Overproduction of thermoalkalophilic lipase secreted by Bacillus atrophaeus FSHM2 using UV-induced mutagenesis and statistical optimization of medium components.

Microbial enzymes of extremophilic origin serve as a vital source of stable industrial enzymes. The present study focused on overproduction of a thermoalkalophilic lipase produced by Bacillus atrophaeus FSHM2 through UV-induced random mutagenesis (5-45 min exposure to UV light) and factorial experimental design augmented to response surface methodology. Firstly, a UV-induced mutant (designated as UV-45) was developed after the exposure of wild strain to UV irradiation for 45 min which was able to secrete 3484.8 U/L lipase. Afterward, Plackett-Burman experimental approach augmented to central composite design was employed to optimize medium components (olive oil, maltose, glucose, sucrose, yeast extract, tryptone, urea, (NH4 )2 SO4 , NaCl, CaCl2 , and ZnSO4 ) for lipase production by the UV-45 mutant strain.
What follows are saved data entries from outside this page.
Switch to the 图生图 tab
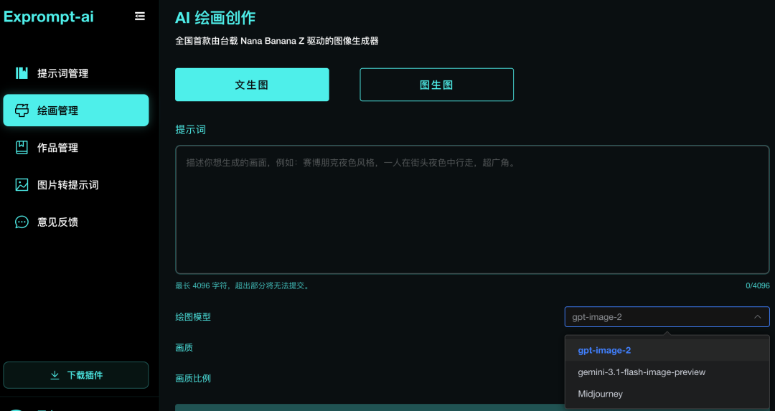 436,85
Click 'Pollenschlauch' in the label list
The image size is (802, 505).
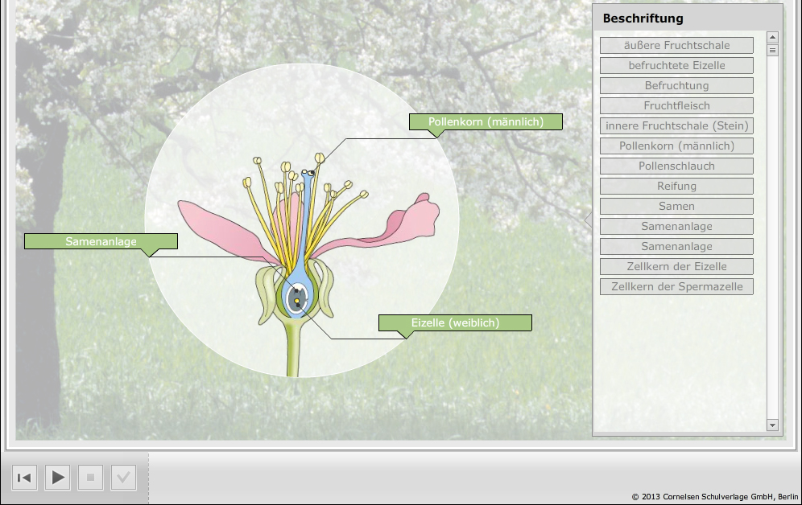pyautogui.click(x=676, y=166)
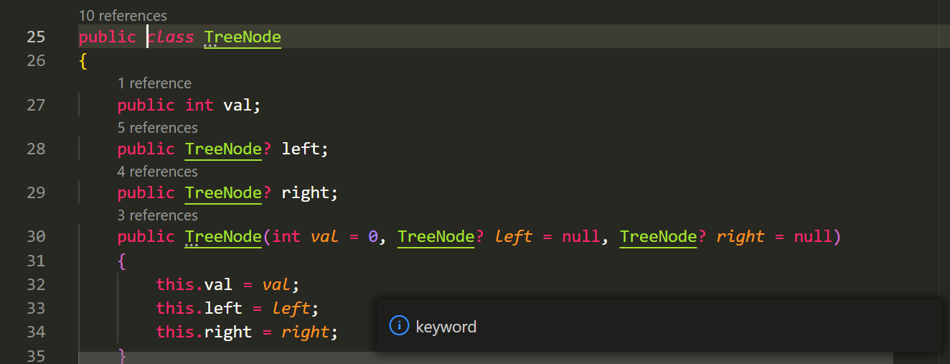Click the 'public' keyword on line 25
The image size is (950, 364).
click(x=108, y=37)
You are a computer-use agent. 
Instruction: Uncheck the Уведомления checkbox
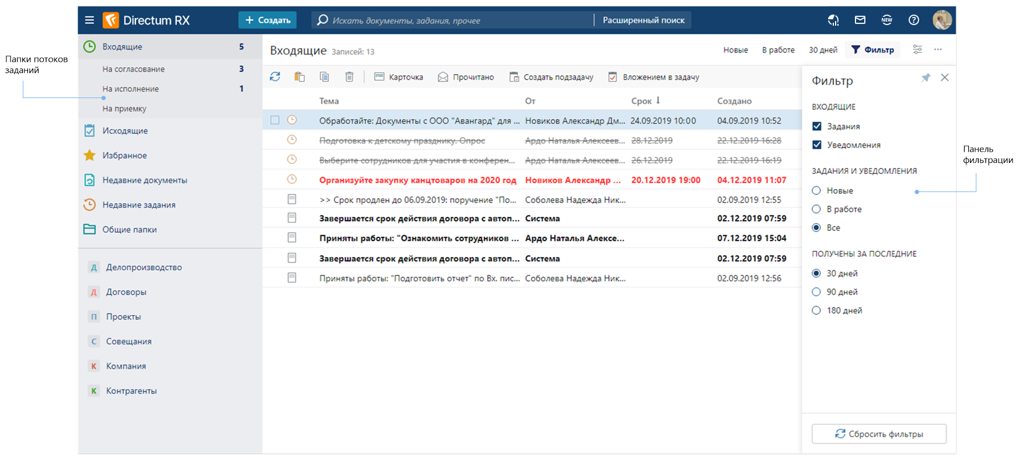point(817,145)
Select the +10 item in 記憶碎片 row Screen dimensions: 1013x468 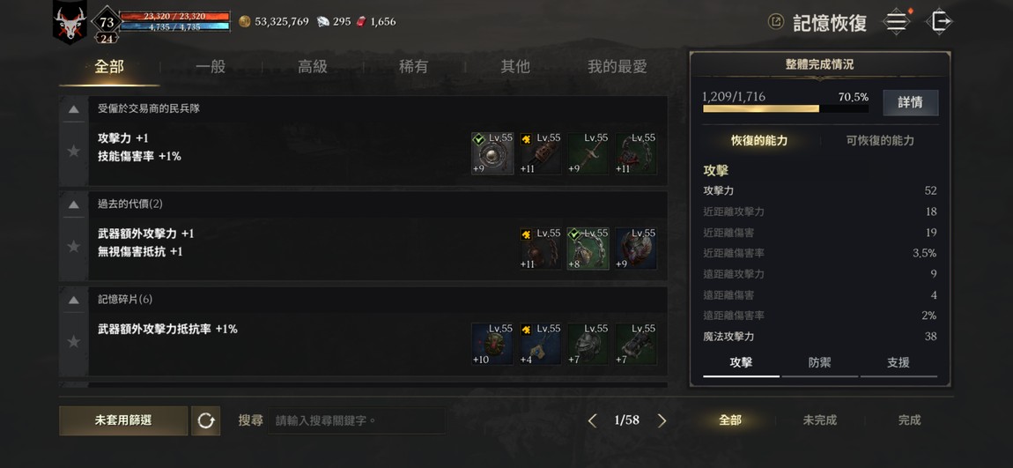point(492,344)
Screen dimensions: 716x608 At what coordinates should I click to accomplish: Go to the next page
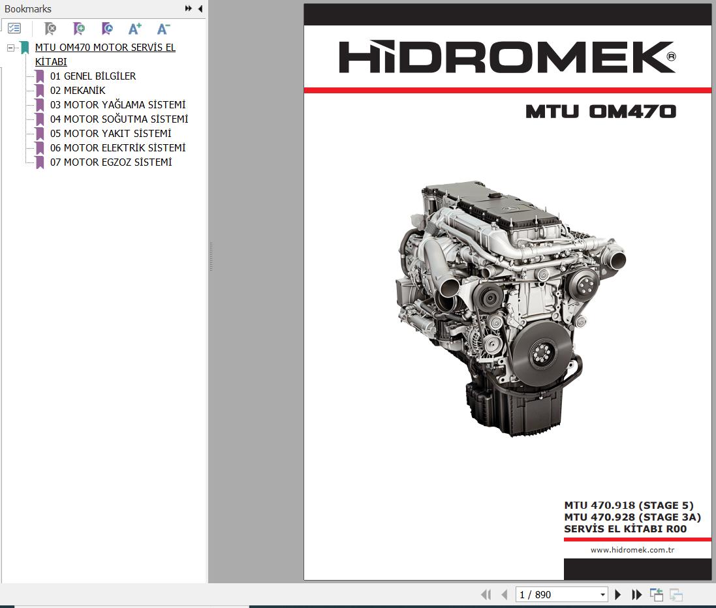[x=618, y=594]
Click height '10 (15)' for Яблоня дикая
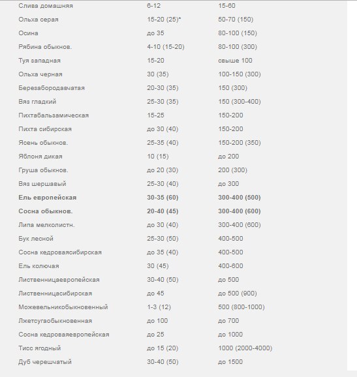The height and width of the screenshot is (377, 357). pyautogui.click(x=158, y=157)
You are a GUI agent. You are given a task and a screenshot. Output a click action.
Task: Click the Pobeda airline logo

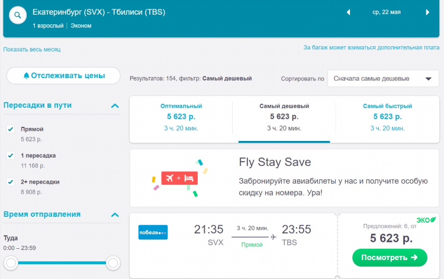153,232
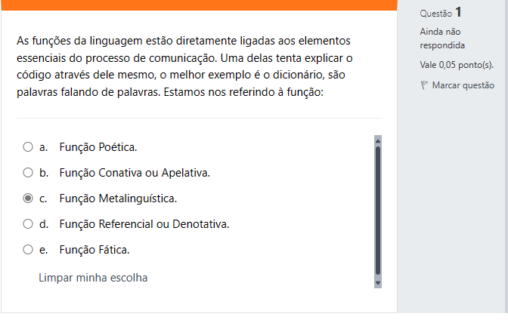Click the Função Poética answer text

pyautogui.click(x=98, y=147)
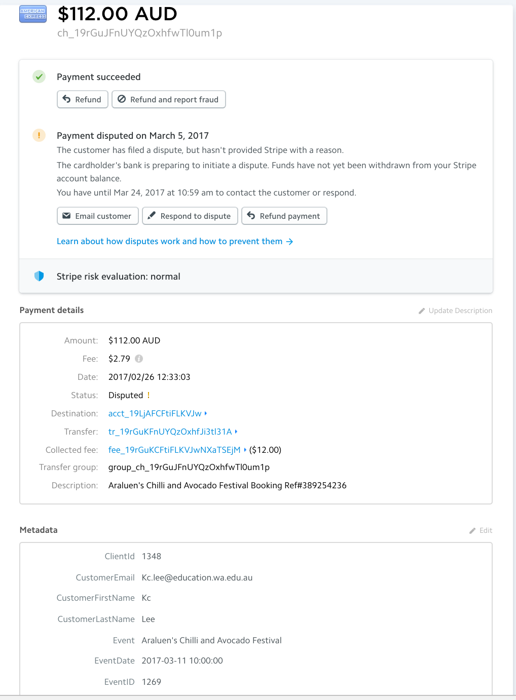Click Respond to dispute button
This screenshot has height=700, width=516.
point(190,216)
The maximum lipase production of 5505.3 U/L were predicted in medium containing 5% of olive oil, 0.69% of glucose, 0.69% of sucrose, 2.5% of maltose, yeast extract (0.7 g/L), urea (0.44 g/L), (NH4 )2 SO4 (2.44 g/L), tryptone (1.19 g/L), NaCl (1.61 g/L), CaCl2 (3.81 g/L), and ZnSO4 (1.42 g/L). A mean value of 5161.3 ± 83.3 U/L of lipolytic activity was acquired from real experiments. To sum up, the lipolytic activity of wild type strain (1720.4 U/L) increased by 3-fold after UV-induced mutagenesis and medium components optimization (5161.3 U/L).